** Source extract **

━━━━

It is undoubtedly an unacceptable and inadmissible sentence. The fact that the Spanish state has found the key to removing Catalan presidents whenever it pleases and in this way ends up reversing what Catalans vote for at the polls should not leave anyone indifferent. It is clear that there will be elections in Catalonia again​ and the pro-independence bloc will once again confirm its absolute majority in Parliament. This is clear, and confirmed by all opinion polls. Ballot boxes are not a problem for the independence movement, as has been amply demonstrated; the problem is democracy, the lack of democracy. Passivity as a way to avoid facing injustice even by those in judge's robes. A refusal to face the political conflict once and for all, exhibited firstly by a PP government and now by a PSOE-Unidas Podemos-Comuns government, has validated the path of repression and judicialization in Catalonia. It is somewhat embarrassing that the first reaction of the self-styled "most left-wing government in Spanish history", and its first coalition government, was to say that it no longer considers president Torra as someone with whom it should dialogue. But was there ever a time when it did?

Because the point is, without Quim Torra, the problem will continue to exist. In 2012, they believed that the problem was Artur Mas and in 2016 they jumped for joy because Mas was no longer there and Carles Puigdemont had arrived. This state of mind with the former mayor of Girona did not last long and Puigdemont quickly began to arouse all the ire of the Spanish deep state. I remember some comments made at the very first moment of Torra's arrival, a few weeks before his election to Parliament, in May 2018, by a prominent representative of the so-called Upper Diagonal business community, emphasizing the fact that the new president was an intellectual, and his view that he would cool the conflict with the Spanish state. Since then it has worked tirelessly to make life impossible for him whenever it could.

What is Torra's legacy? This is still difficult to say today but if Pujol is considered by Catalanisme as the president who shaped the contemporary identity of the Catalan nation, Maragall was the president of the Statute of Autonomy, Montilla the one who gave the response to the Constitutional Court's ruling on the Statute, Mas the leader who made the leap from autonomy to independence and Puigdemont the president of the October 1st referendum and Parliament's declaration of independence, then Quim Torra will surely be considered in the future as the president of the pandemic. The president who, without great political powers and in a not at all prosperous economic situation, gave an effective response to the coronavirus pandemic. All the weaknesses he has shown in other areas have been cancelled out by his energetic response to a problem of colossal dimensions. And it is indisputable that, in this, he has risen to the challenge.

Perhaps that is why he is calmly and serenely taking his leave from the world of party political interaction, which has never been his, and from which the coronavirus has come to rescue him. His last speech as president of Catalonia from the Palau de la Generalitat, a kind of political testament, is very eloquent. He leaves as solitary as when he arrived, distanced from the parties with which he has coexisted but never fused. His speech's repeated appeals to the Catalan people could not be more expressive of this feeling of solitude: "You are the only hope we have to climb out of this pit, where the Spanish state wants to bury us, over and over again."

━━━━

** Given data **
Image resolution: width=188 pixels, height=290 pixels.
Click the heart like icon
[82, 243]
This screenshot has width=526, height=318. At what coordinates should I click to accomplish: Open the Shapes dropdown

━━━━

** Exercises to complete **
1. Return the passage of the Torra commentary from "Because the point" to "whenever it could.", copied word for word.
2. Name every president of Catalonia that the Torra commentary mentions.

** Your written answers **
1.
Because the point is, without Quim Torra, the problem will continue to exist. In 2012, they believed that the problem was Artur Mas and in 2016 they jumped for joy because Mas was no longer there and Carles Puigdemont had arrived. This state of mind with the former mayor of Girona did not last long and Puigdemont quickly began to arouse all the ire of the Spanish deep state. I remember some comments made at the very first moment of Torra's arrival, a few weeks before his election to Parliament, in May 2018, by a prominent representative of the so-called Upper Diagonal business community, emphasizing the fact that the new president was an intellectual, and his view that he would cool the conflict with the Spanish state. Since then it has worked tirelessly to make life impossible for him whenever it could.

2.
Quim Torra
Artur Mas
Carles Puigdemont
Pujol
Maragall
Montilla